The current state of the automobile industry is rapidly changing, with the standard of new model and car launches also shifting. A rise in consumer demand, industry consolidation, and disrupting technology are putting pressure on automakers to lower their time to market. Instead, they must adequately prepare for potential sales spikes and shifting consumer wants.Between 2012 and 2016 a record 500 global car launches were predicted, while 2016 set a new sales record in the US with over 17 million cars sold. With this rise in activity also comes the looming autonomous vehicle takeover which is predicted to change the industry and our roads as soon as 2020.
In the chart above, there is a noticeable decline in USA based car launches in 2020. This correlates with expected technology advancements slated to be released around that time. Essentially, automakers are having a difficult time scoping product roadmaps too far in advance. This is due to both new regulations being passed and tech advancements.
Despite these changes, there are a few commonly predicted product launch trends that can shed light on the proper strategic approach automakers should adopt moving into the future.
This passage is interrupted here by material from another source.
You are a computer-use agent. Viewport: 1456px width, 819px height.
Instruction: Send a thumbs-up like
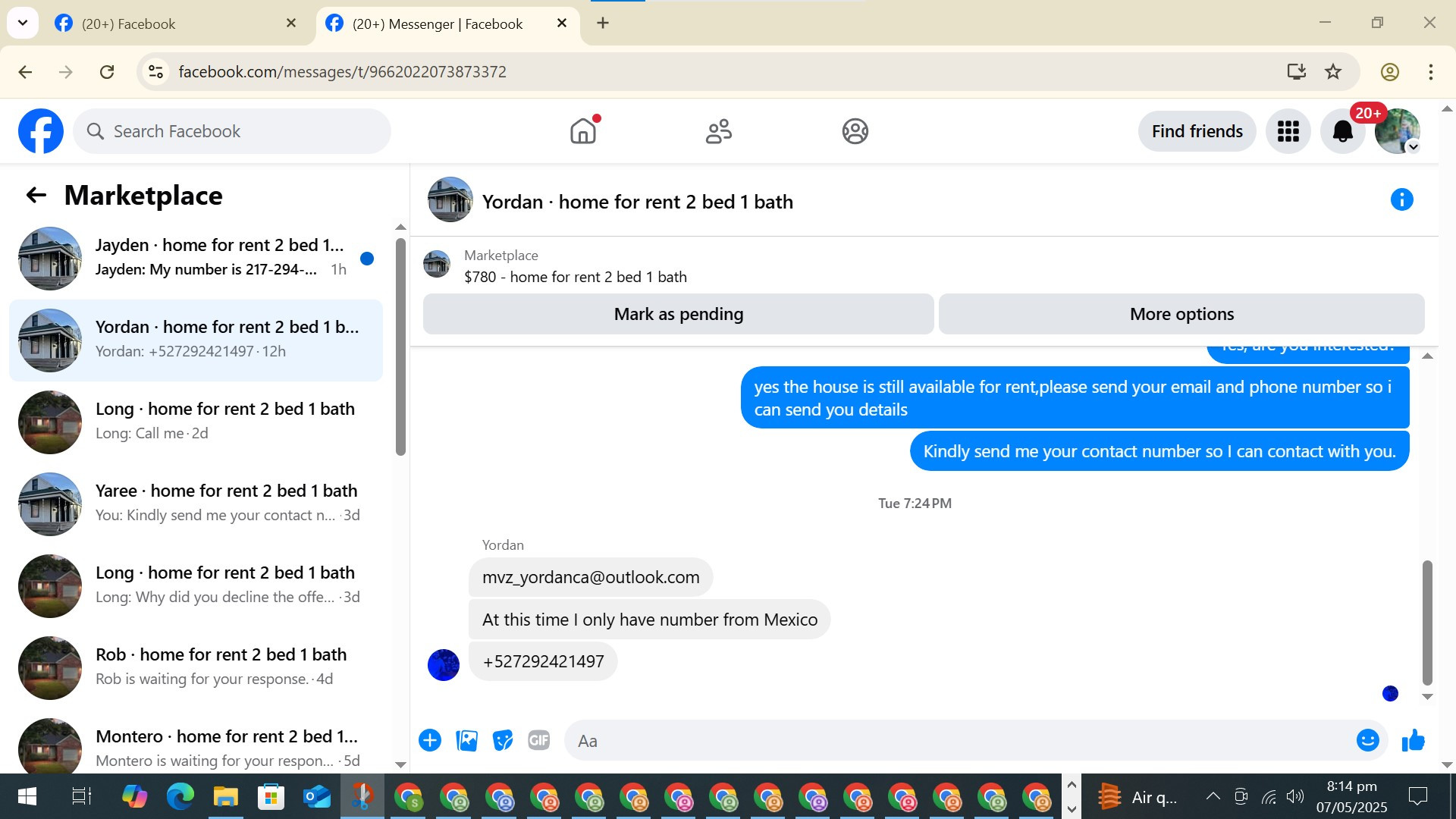click(x=1413, y=740)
Changes that Will Have an Impact on Car Launches
1. Rise of Supplier Networks in Low-Cost Centers
The number of automobile transactions valued at over $500 million or more has risen more than five fold since 2013. Rapid industry consolidation is creating a landscape that will soon be dominated by global OEMs (original equipment manufacturers) and suppliers based in these major markets: the US, India, China, Korea, Western Europe, Mexico and Japan.
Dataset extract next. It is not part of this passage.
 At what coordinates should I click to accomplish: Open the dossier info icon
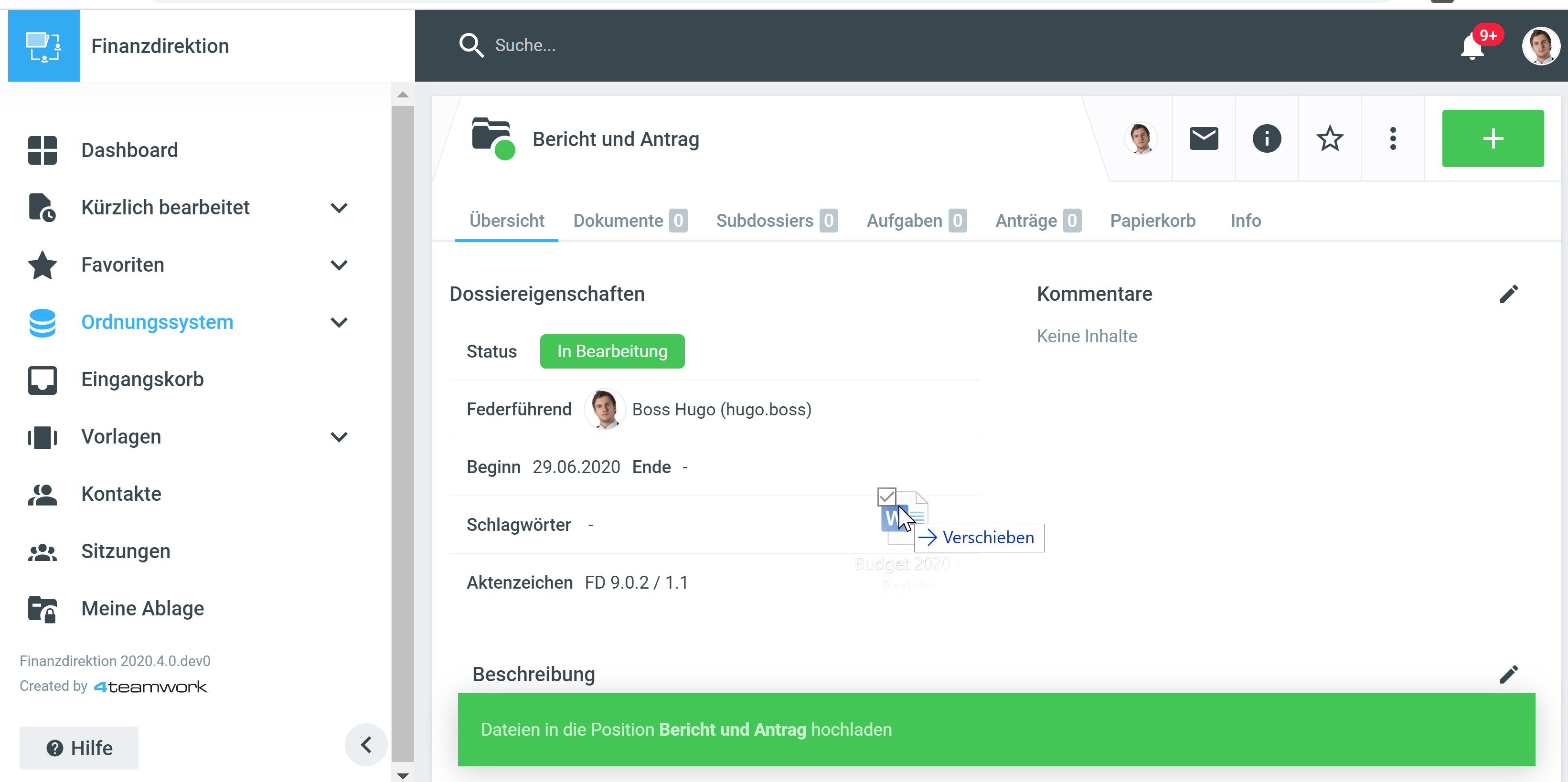1266,139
Mexico is also slated to be one of the largest producers of vehicles in North America, going from 1.8 million cars produced in 2000 to almost 5 million by 2020. The strategic shift to low-cost regions to produce cars will bring a few different challenges:
- Production quality and quality assurance in low cost regions
- Shifting the mindset of current suppliers to explore alternative markets
- Identify and explore joint ventures with local companies to aid in local manufacturing
- How to seamlessly replace existing suppliers with local companies
Over the next decade, automakers and OEMs will face a challenging task of building out and locating extensive supplier networks to help satisfy more product and feature releases in the shortest amount of time possible.
2. Replenishing and Training Talent
As technology becomes more prominent in the production process, automakers are facing a severe shortage of talent to help push innovation. This becomes an even bigger challenge when working with suppliers in low-cost foreign markets. A comprehensive study released in 2017 by the Workforce Intelligence Network describes how the changing automotive industry is causing a large shortage of qualified AV workers.
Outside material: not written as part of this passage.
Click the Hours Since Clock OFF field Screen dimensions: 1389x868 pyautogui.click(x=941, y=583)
Manufacturers and tech firms are forming specialized teams that are growing rapidly and in need of qualified talent – the problem is the same profiles, which are in demand, are being fragmented into the industry and also pulled into completely different industries.
Training and hiring expectations will increase as skilled workers will be needed across the globe.
3. Shorter Time to Market Expectations
The idea behind shorter time to market expectations is simple. Automakers need to go from zero to maximum output faster for new models to help clear inventory and make sure new models are at the forefront of their current product offering.
Nissan is a great example of how automakers are optimizing their operations and overall production process. In 2007, Nissan was launching new models in just 12 weeks – that same target has accelerated to just 6 weeks in 2017. Automakers are looking for standardization to help create efficiency in new model releases.
Downsides of these speedy expectations include shorter time frames for suppliers to pay back investments, the need for expedited training programs, and quicker integration of new technologies. Additionally, competition is fierce as foreign automakers flood North American markets. From 2014 to 2016, at least 14 German automakers invested $191 million in Georgia to build new auto plants.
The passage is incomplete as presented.